论文信息 - On the Asymptotic Linear Convergence Speed of Anderson Acceleration, Nesterov Acceleration, and Nonlinear GMRES

On the Asymptotic Linear Convergence Speed of Anderson Acceleration, Nesterov Acceleration, and Nonlinear GMRES

We consider nonlinear convergence acceleration methods for fixed-point iteration $x_{k+1}=q(x_k)$, including Anderson acceleration (AA), nonlinear GMRES (NGMRES), and Nesterov-type acceleration (corresponding to AA with window size one). We focus on fixed-point methods that converge asymptotically linearly with convergence factor $\rho<1$ and that solve an underlying fully smooth and non-convex optimization problem. It is often observed that AA and NGMRES substantially improve the asymptotic convergence behavior of the fixed-point iteration, but this improvement has not been quantified theoretically. We investigate this problem under simplified conditions.

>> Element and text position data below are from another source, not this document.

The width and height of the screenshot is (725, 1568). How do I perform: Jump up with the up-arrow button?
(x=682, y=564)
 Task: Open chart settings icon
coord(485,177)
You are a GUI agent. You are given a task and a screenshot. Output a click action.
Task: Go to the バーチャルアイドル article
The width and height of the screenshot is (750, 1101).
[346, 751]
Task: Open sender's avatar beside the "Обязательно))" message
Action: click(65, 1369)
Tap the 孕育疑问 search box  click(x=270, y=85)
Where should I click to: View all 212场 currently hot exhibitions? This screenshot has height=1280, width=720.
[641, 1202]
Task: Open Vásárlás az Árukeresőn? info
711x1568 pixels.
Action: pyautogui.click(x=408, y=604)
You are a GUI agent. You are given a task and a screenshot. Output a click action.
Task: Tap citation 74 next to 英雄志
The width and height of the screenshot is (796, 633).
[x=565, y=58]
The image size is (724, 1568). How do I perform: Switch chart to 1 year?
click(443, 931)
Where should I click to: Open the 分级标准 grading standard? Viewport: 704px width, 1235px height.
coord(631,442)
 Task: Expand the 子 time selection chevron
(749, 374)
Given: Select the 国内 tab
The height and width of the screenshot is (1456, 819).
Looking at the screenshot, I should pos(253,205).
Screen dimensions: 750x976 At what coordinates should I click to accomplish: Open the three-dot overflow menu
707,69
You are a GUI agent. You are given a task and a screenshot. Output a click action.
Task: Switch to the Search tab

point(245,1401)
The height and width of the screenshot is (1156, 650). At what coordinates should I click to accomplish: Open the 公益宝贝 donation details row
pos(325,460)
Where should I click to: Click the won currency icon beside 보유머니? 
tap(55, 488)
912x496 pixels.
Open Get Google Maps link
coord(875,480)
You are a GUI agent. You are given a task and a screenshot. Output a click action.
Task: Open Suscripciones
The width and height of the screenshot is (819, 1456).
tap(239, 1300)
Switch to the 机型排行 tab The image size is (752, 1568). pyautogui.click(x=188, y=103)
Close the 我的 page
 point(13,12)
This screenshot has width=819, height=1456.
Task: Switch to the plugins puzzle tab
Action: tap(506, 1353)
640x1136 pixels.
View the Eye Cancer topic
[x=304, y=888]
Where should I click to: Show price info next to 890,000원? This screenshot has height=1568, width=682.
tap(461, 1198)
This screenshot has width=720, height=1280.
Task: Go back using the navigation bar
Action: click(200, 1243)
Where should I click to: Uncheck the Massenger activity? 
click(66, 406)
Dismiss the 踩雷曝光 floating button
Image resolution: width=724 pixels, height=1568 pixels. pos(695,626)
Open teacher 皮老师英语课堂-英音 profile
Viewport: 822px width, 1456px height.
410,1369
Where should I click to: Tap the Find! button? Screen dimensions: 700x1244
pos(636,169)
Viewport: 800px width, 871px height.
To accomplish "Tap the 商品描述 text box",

First, we consider stationary versions of AA and NGMRES, and determine coefficients that result in optimal asymptotic convergence factors, given knowledge of the spectrum of $q'(x)$ at the fixed point $x^*$. This allows us to understand and quantify the asymptotic convergence improvement that can be provided by nonlinear convergence acceleration, viewing $x_{k+1}=q(x_k)$ as a nonlinear preconditioner for AA and NGMRES. Second, for the case of infinite window size, we consider linear asymptotic convergence bounds for GMRES applied to the fixed-point iteration linearized about $x^*$. Since AA and NGMRES are equivalent to GMRES in the linear case, one may expect the GMRES convergence factors to be relevant for AA and NGMRES as $x_k \rightarrow x^*$. Our results are illustrated numerically for a class of test problems from canonical tensor decomposition, comparing steepest descent and alternating least squares (ALS) as the fixed-point iterations that are accelerated by AA and NGMRES. Our numerical tests show that both approaches allow us to estimate asymptotic convergence speed for nonstationary AA and NGMRES with finite window size.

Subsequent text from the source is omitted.